Here is the working example:

private int dispatch(string options)
{
    int res = authorize(options).Result;
    return res;
}

static async private Task<int> authorize(string options)
{
    string values = getValuesFromOptions(options);
    KeyValuePair<int, string> response = await httpPost(url, values);
    return 0;
}

public static async Task<KeyValuePair<int, string>> httpPost(string url, List<KeyValuePair<string, string>> parameters)
{
    var httpClient = new HttpClient(new HttpClientHandler());
    HttpResponseMessage response = await httpClient.PostAsync(url, new FormUrlEncodedContent(parameters));
    int code = (int)response.StatusCode;
    response.EnsureSuccessStatusCode();

    string responseString = await response.Content.ReadAsStringAsync();
    return new KeyValuePair<int, string>(code, responseString);
}

Here is the non-working example:

private int dispatch(string options)
{
    int res = authorize(options).Result;
    return res;
}

static private int authorize(string options)
{
    string values = getValuesFromOptions(options);
    Task<KeyValuePair<int, string>> response = httpPost(url, values);
    doSomethingWith(response.Result);    // execution will hang here forever
    return 0;
}

public static async Task<KeyValuePair<int, string>> httpPost(string url, List<KeyValuePair<string, string>> parameters)
{
    var httpClient = new HttpClient(new HttpClientHandler());
    HttpResponseMessage response = await httpClient.PostAsync(url, new FormUrlEncodedContent(parameters));
    int code = (int)response.StatusCode;
    response.EnsureSuccessStatusCode();

    string responseString = await response.Content.ReadAsStringAsync();
    return new KeyValuePair<int, string>(code, responseString);
}

I also tried to have all 3 methods non-async, replacing the awaits in httpPost with .Results, but then it hangs forever on the line HttpResponseMessage response = httpClient.PostAsync(url, new FormUrlEncodedContent(parameters)).Result;

Could someone enlighten me and explain what my mistake is?

1条回答
Summer. ? 凉城
2楼-- · 2020-01-29 18:55

You have a SynchronizationContext, and that context is being captured when you await so that the continuation(s) can run in that context.

You're starting an async task, scheduling a continutation to run in your main context at some later point.

Then, before the async operation is done, you have code in your main context doing a blocking wait on the async operation.

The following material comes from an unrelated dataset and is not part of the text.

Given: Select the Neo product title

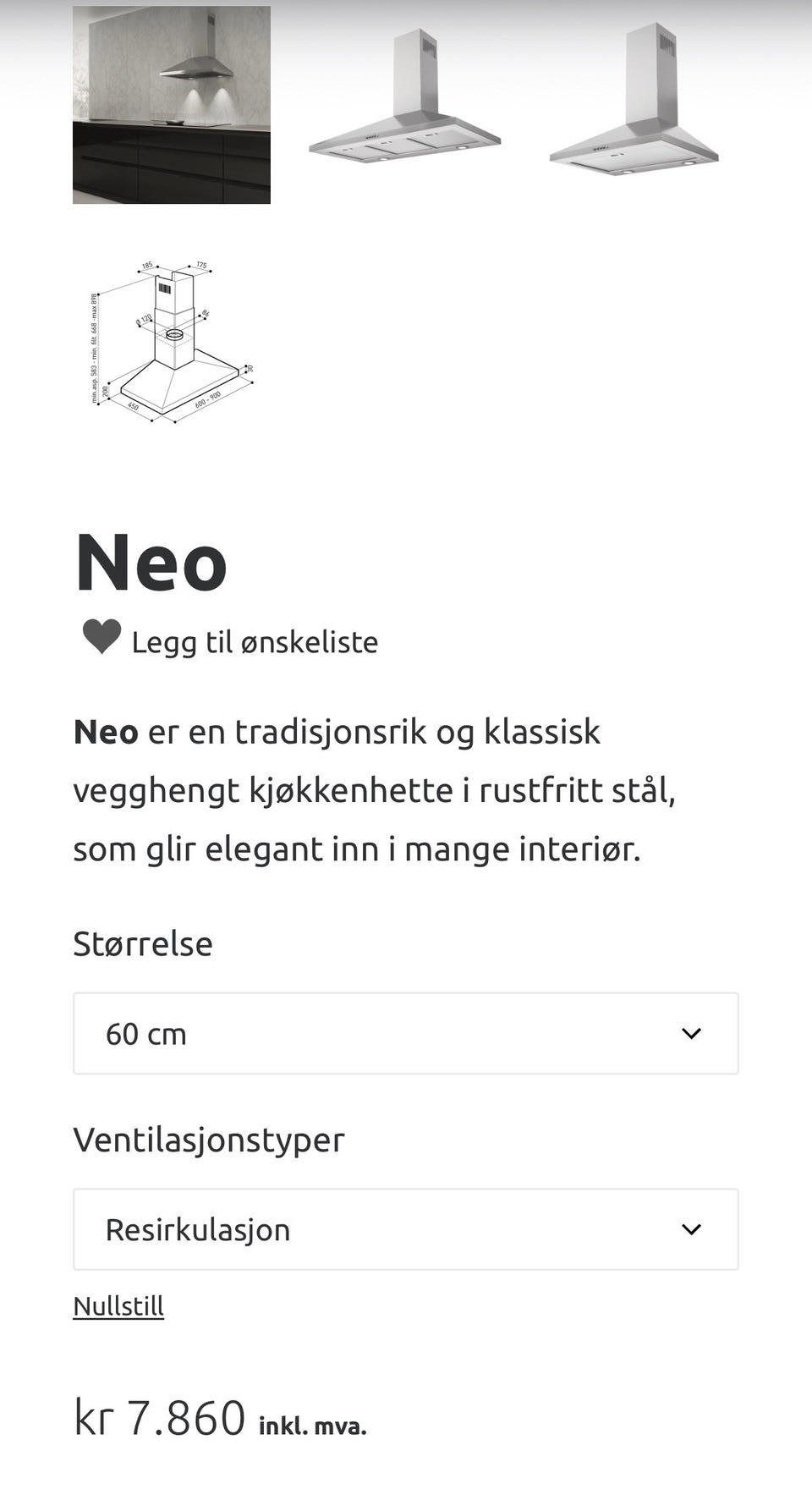Looking at the screenshot, I should click(x=151, y=563).
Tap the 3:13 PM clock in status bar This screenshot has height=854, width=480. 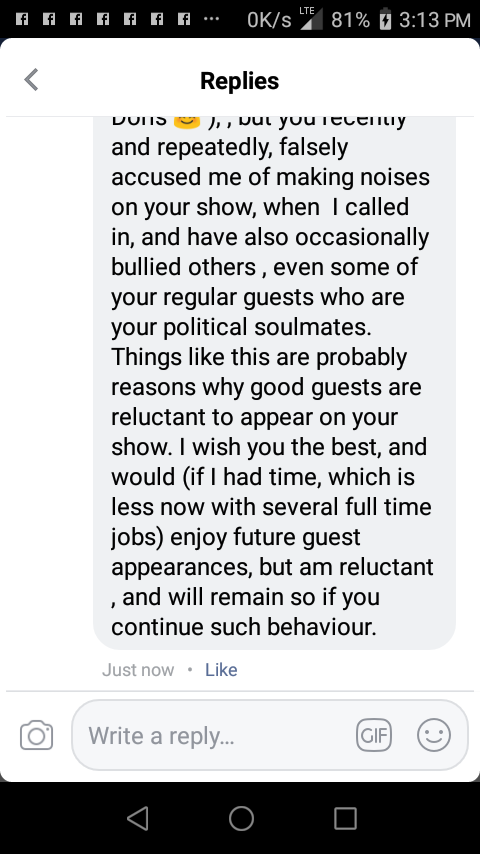click(x=434, y=20)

The continuation cannot be scheduled to run because the context is busy waiting on the continuation. Classic deadlock.

This is why it's important to "async all the way up", as you did in your first example.

There are a few hacks that can work around the deadlock in the second example, but it's still not something you should be doing. The entire point of going asynchronous is to avoid blocking your thread(s). If you just go doing a blocking wait on the task anyway you're defeating the purpose of going asynchronous. Either make everything asynchronous, or nothing asynchronous, unless you don't have a choice.